In London — Oh lucky you — you can now walk in & buy fully sustainable oysters for £1.50 each at Whole Foods Market in Kensington, Piccadilly, Fulham and Richmond. They just recently (February 2016) started shipping oysters certified by the Marine Stewardship Council and are the first British grocery to stock MSC oysters. You can take the shellfish home closed, or have them shucked open for you in the shop.
CHEW OR SWALLLOW?
This is only to do with raw oysters. Cooked ones, you may approach with a knife and fork in the normal way. Debretts advises chewing, which The Taster also commends. Swallowing is allowed – it’s not a faux pas – it’s just that you miss out on a lot of the oyster flavour, if you do. You may consider this a good thing; the choice is yours.
One thing is certain. The oyster must be completely detached from its shell before any attempt at consumption. Use the oyster fork to tease the little blob from its moorings, anoint with the condiments of your choice, and — in one smooth movement — lift, tip, and allow the oyster and all its juices to slide into your mouth. Then, do as you will.

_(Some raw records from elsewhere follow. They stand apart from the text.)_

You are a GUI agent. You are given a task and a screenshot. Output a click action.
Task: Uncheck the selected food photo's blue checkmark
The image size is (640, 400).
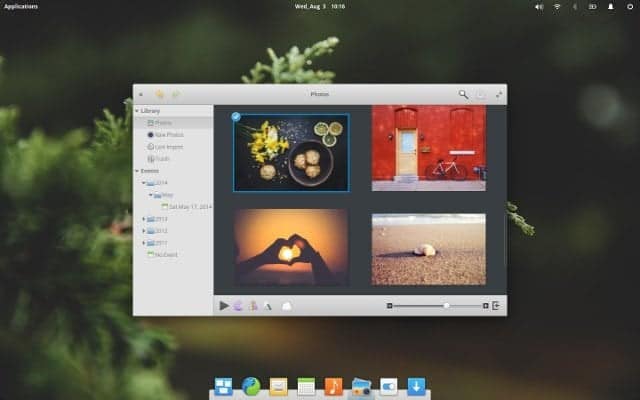click(x=236, y=117)
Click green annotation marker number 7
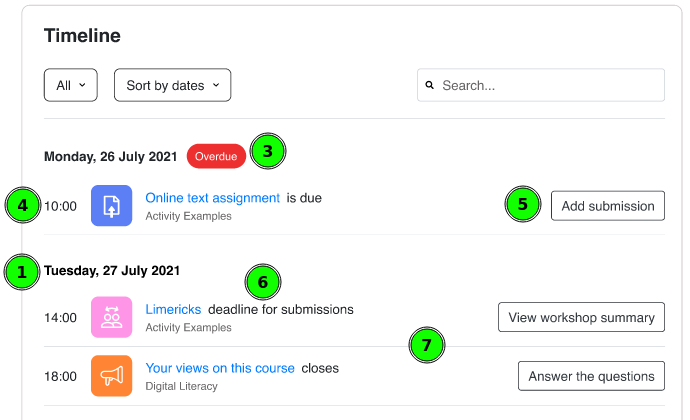Viewport: 690px width, 420px height. [427, 345]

NB Do not use the oyster fork (or anything else) to spear the oyster as if it were a sausage, and lift it, dripping and tearing, to one’s mouth. You may enjoy it, but it is an unnecessarily horrible scene for your fellow diners and also for the oyster.
§ AU NATUREL
Purists eat their oysters with nothing but shallot vinegar, tabasco, or the oyster’s own juices. If you wish to boldly go where no gourmand has gone before (almost), grate fresh wasabi on — the clash of tastes is said to be extraordinary. You can get fresh British wasabi (no airmiles) at The Wasabi Co
§ ANGELS ON HORSEBACK
Wrap oysters in streaky bacon and grill for two minutes (for Devils, use prunes)
§ GRILLED & FRIED
Top oysters with butter, breadcrumbs, garlic, parsley, chilli, lemon, cayenne etc. Then grill them in their shells. To fry them like they do in the US Southern states, roll in breadcrumbs or thin batter and dip for a few seconds in hot oil. Serve with lemon slices or tartare sauce
Oyster Rockefeller is a mythical New Orleans dish made with capers, olive oil and parsley. Nobody knows exactly how — but it definitely sounds worth a try (see the video link, lower down)

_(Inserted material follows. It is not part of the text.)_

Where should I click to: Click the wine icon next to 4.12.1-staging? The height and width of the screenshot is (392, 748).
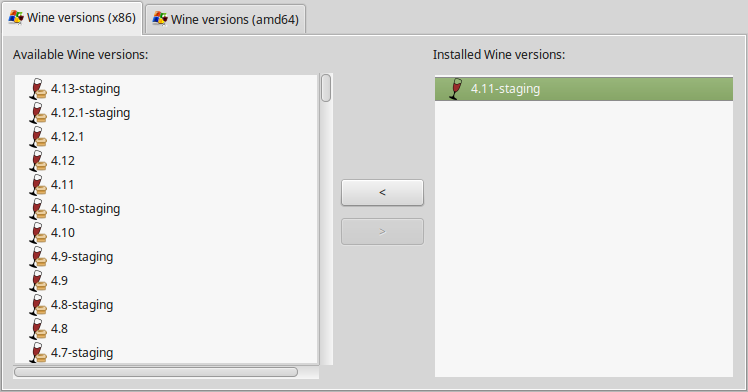(x=38, y=113)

§ WITH SMALL HOT FRIED SAUSAGES
In 1930, Edouard de Pomiane instructed readers: ‘Burn your mouth with a hot, crunchy sausage, then soothe your burns with a cool, smooth oyster. Continue in this way until you have finished off both the sausages and the oysters. Cold white wine, of course.’ (French Cooking in Ten Minutes, 1977 translation. Farrar, Straus & Giroux)
For 25 years, former butler Richard J. Smith advised celebrities, politicians & royalty on wine. He now runs the wineschoolofcheshire.com and writes for The Taster (adding a bit of class to the whole enterprise, we’re sure)
“Oysters for indulgence — why not. For this, it has to be a quality fizz — in my opinion, nothing beats the sparkling Ridgeview wines of East Sussex (Buckingham Palace recently treated the Chinese President Xi to a Ridgeview Blanc de Blancs). Try the Marksman Blanc de Blancs: 100% Chardonnay grapes, with a hint of brioche on the palate. A beautifully balanced wine with a long-lasting finish.”
Try this version of Oysters Rockefeller, by Chef John:
For more informative, or amusing, vids, try our YouTube channel.
The mythology surrounding oysters is immense. Louis XI of France made his professors eat them to keep their wits sharp. Casanova is said to have slurped 50 off his mistress’s breasts every day for breakfast, the filthy old beast. Even the dour Victorians were entranced by the Famous Whistling Oyster of Drury Lane, which sang on a pub bar and was mentioned in Punch. It’s an impressive roll call for such an inert little bivalve.
FAREWELL & GOOD LUCK!
We hope the above ideas might provide some inspiration. We do update entries, so check back any time. Click HERE for more ingredients.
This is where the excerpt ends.